EXERCISE — The expected response is the complete listing below, restated exactly, with its pictures omitted.

»»

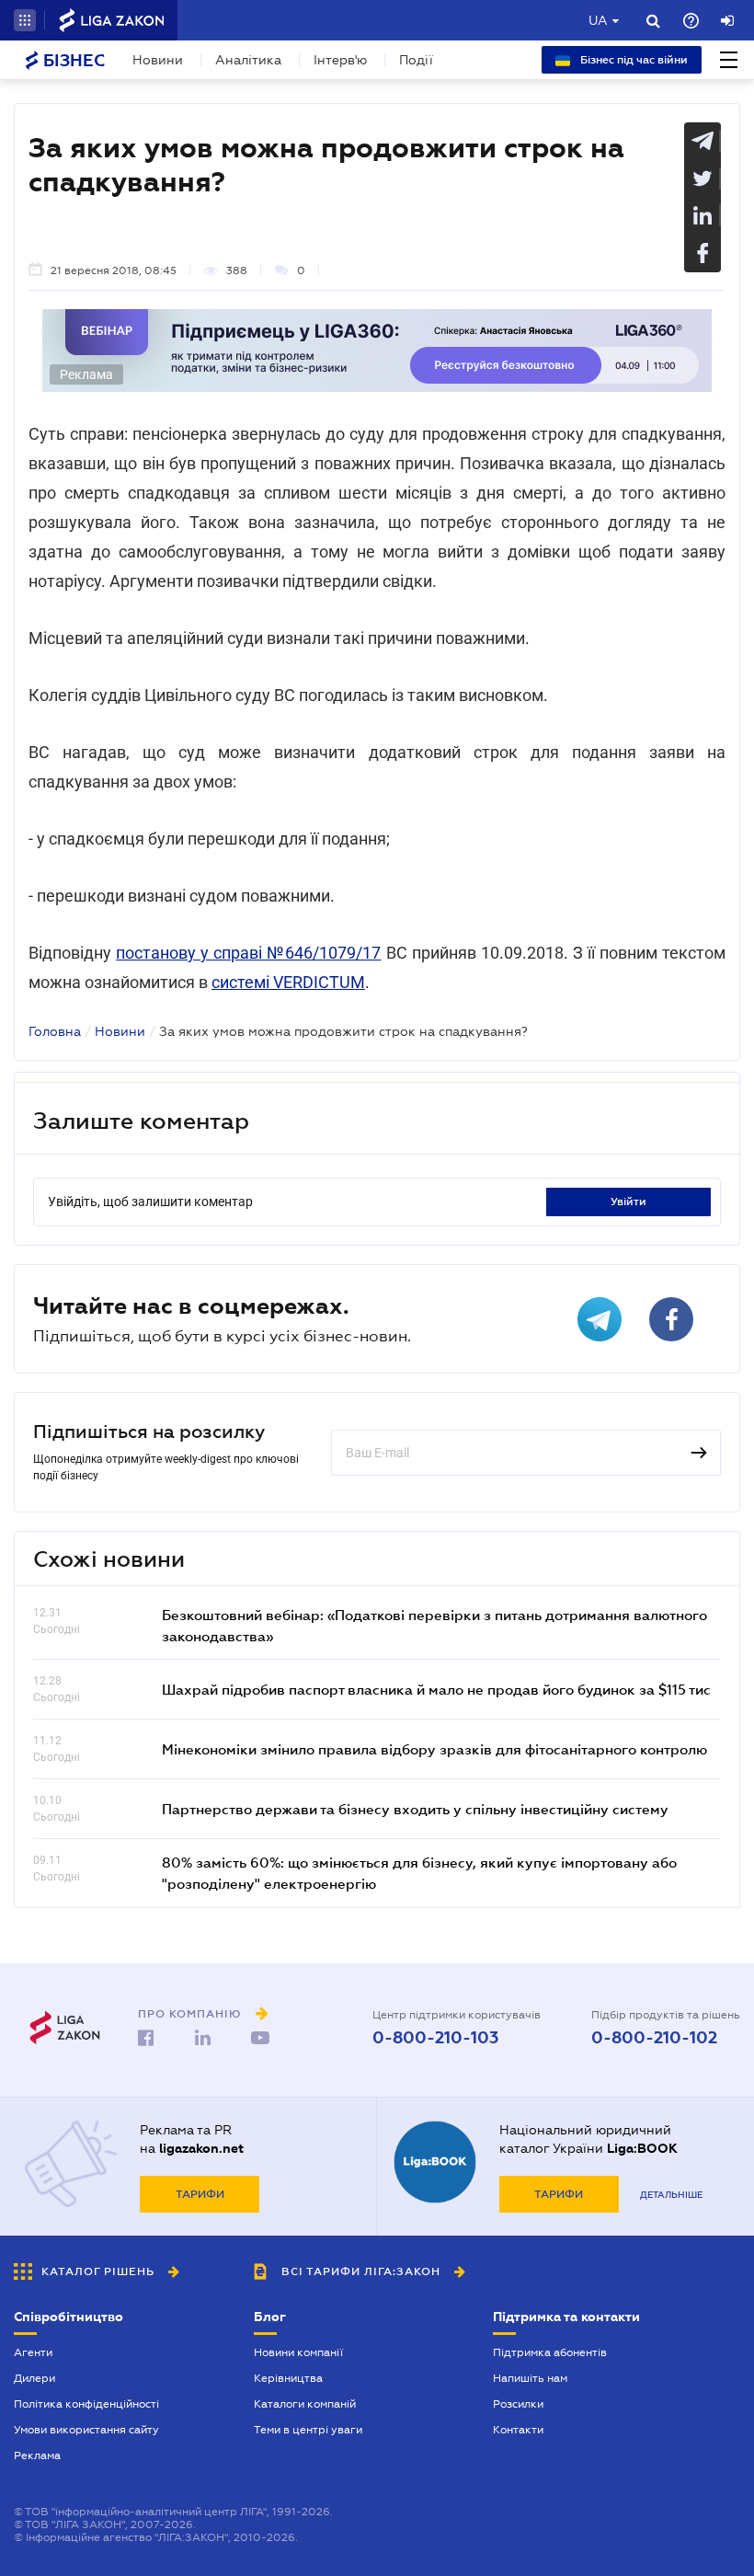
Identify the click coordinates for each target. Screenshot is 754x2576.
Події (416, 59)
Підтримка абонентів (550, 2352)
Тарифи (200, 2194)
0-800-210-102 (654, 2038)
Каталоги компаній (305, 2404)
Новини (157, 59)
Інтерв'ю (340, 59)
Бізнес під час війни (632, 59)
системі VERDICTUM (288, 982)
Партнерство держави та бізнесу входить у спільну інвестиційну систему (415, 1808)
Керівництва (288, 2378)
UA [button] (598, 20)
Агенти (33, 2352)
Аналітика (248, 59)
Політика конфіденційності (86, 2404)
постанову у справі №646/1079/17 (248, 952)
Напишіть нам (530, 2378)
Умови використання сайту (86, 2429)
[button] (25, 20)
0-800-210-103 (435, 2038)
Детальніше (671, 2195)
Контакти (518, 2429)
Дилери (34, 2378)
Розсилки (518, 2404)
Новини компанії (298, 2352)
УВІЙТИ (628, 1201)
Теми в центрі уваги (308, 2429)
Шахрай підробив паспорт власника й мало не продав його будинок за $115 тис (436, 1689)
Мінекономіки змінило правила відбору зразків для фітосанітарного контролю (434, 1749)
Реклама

««

SOLVED PROBLEM —
Identify the click coordinates for each target. Screenshot is 754x2576.
Події (416, 59)
Підтримка абонентів (550, 2352)
Тарифи (200, 2194)
0-800-210-102 (654, 2038)
Каталоги компаній (305, 2404)
Новини (157, 59)
Інтерв'ю (340, 59)
Бізнес під час війни (632, 59)
системі VERDICTUM (288, 982)
Партнерство держави та бізнесу входить у спільну інвестиційну систему (415, 1808)
Керівництва (288, 2378)
UA [button] (598, 20)
Агенти (33, 2352)
Аналітика (248, 59)
Політика конфіденційності (86, 2404)
постанову у справі №646/1079/17 (248, 952)
Напишіть нам (530, 2378)
Умови використання сайту (86, 2429)
[button] (25, 20)
0-800-210-103 (435, 2038)
Детальніше (671, 2195)
Контакти (518, 2429)
Дилери (34, 2378)
Розсилки (518, 2404)
Новини компанії (298, 2352)
УВІЙТИ (628, 1201)
Теми в центрі уваги (308, 2429)
Шахрай підробив паспорт власника й мало не продав його будинок за $115 тис (436, 1689)
Мінекономіки змінило правила відбору зразків для фітосанітарного контролю (434, 1749)
Реклама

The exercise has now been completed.